Retype each entry below precisely as it reads.

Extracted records
__________________________________________________

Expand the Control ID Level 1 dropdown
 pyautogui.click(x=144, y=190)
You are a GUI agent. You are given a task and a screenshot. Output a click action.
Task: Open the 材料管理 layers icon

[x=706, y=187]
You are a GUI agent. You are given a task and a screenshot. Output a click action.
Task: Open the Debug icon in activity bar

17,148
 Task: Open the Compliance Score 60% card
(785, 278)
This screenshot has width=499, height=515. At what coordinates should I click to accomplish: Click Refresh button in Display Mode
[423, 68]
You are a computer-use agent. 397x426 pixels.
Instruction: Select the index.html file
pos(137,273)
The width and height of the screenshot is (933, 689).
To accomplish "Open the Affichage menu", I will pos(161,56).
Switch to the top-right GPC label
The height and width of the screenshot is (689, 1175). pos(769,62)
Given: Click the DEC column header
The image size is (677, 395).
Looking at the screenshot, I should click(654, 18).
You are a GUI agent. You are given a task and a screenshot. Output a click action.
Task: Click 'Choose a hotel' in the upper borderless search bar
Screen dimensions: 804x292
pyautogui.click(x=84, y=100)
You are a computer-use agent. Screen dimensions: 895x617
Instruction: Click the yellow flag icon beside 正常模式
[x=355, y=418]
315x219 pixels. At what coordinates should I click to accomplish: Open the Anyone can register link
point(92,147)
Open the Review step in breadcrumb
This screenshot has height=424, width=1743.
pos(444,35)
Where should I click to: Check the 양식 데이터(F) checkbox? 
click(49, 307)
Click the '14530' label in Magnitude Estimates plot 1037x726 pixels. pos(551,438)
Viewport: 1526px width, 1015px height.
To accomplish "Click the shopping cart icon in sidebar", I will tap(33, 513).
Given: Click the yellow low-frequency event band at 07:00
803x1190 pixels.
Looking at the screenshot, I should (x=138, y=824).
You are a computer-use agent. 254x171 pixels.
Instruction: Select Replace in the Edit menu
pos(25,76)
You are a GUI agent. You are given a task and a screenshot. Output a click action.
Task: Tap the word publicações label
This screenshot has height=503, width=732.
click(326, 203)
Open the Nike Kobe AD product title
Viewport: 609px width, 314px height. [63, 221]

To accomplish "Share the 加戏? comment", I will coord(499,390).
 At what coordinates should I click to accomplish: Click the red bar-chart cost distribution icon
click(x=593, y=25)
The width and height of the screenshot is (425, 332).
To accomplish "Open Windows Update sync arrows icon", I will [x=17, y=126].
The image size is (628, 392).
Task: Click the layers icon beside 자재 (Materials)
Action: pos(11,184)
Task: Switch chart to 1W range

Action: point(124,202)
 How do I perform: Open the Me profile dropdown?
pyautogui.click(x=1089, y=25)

__________________________________________________

**YOUR SOLUTION**
Expand the Control ID Level 1 dropdown
 pyautogui.click(x=144, y=190)
You are a GUI agent. You are given a task and a screenshot. Output a click action.
Task: Open the 材料管理 layers icon

[x=706, y=187]
You are a GUI agent. You are given a task and a screenshot. Output a click action.
Task: Open the Debug icon in activity bar

17,148
 Task: Open the Compliance Score 60% card
(785, 278)
This screenshot has width=499, height=515. At what coordinates should I click to accomplish: Click Refresh button in Display Mode
[423, 68]
You are a computer-use agent. 397x426 pixels.
Instruction: Select the index.html file
pos(137,273)
The width and height of the screenshot is (933, 689).
To accomplish "Open the Affichage menu", I will pos(161,56).
Switch to the top-right GPC label
The height and width of the screenshot is (689, 1175). pos(769,62)
Given: Click the DEC column header
The image size is (677, 395).
Looking at the screenshot, I should click(654, 18).
You are a GUI agent. You are given a task and a screenshot. Output a click action.
Task: Click 'Choose a hotel' in the upper borderless search bar
Screen dimensions: 804x292
pyautogui.click(x=84, y=100)
You are a computer-use agent. Screen dimensions: 895x617
Instruction: Click the yellow flag icon beside 正常模式
[x=355, y=418]
315x219 pixels. At what coordinates should I click to accomplish: Open the Anyone can register link
point(92,147)
Open the Review step in breadcrumb
This screenshot has height=424, width=1743.
pos(444,35)
Where should I click to: Check the 양식 데이터(F) checkbox? 
click(49, 307)
Click the '14530' label in Magnitude Estimates plot 1037x726 pixels. pos(551,438)
Viewport: 1526px width, 1015px height.
To accomplish "Click the shopping cart icon in sidebar", I will tap(33, 513).
Given: Click the yellow low-frequency event band at 07:00
803x1190 pixels.
Looking at the screenshot, I should (x=138, y=824).
You are a computer-use agent. 254x171 pixels.
Instruction: Select Replace in the Edit menu
pos(25,76)
You are a GUI agent. You are given a task and a screenshot. Output a click action.
Task: Tap the word publicações label
This screenshot has height=503, width=732.
click(326, 203)
Open the Nike Kobe AD product title
Viewport: 609px width, 314px height. [63, 221]

To accomplish "Share the 加戏? comment", I will coord(499,390).
 At what coordinates should I click to accomplish: Click the red bar-chart cost distribution icon
click(x=593, y=25)
The width and height of the screenshot is (425, 332).
To accomplish "Open Windows Update sync arrows icon", I will [x=17, y=126].
The image size is (628, 392).
Task: Click the layers icon beside 자재 (Materials)
Action: pos(11,184)
Task: Switch chart to 1W range

Action: point(124,202)
 How do I perform: Open the Me profile dropdown?
pyautogui.click(x=1089, y=25)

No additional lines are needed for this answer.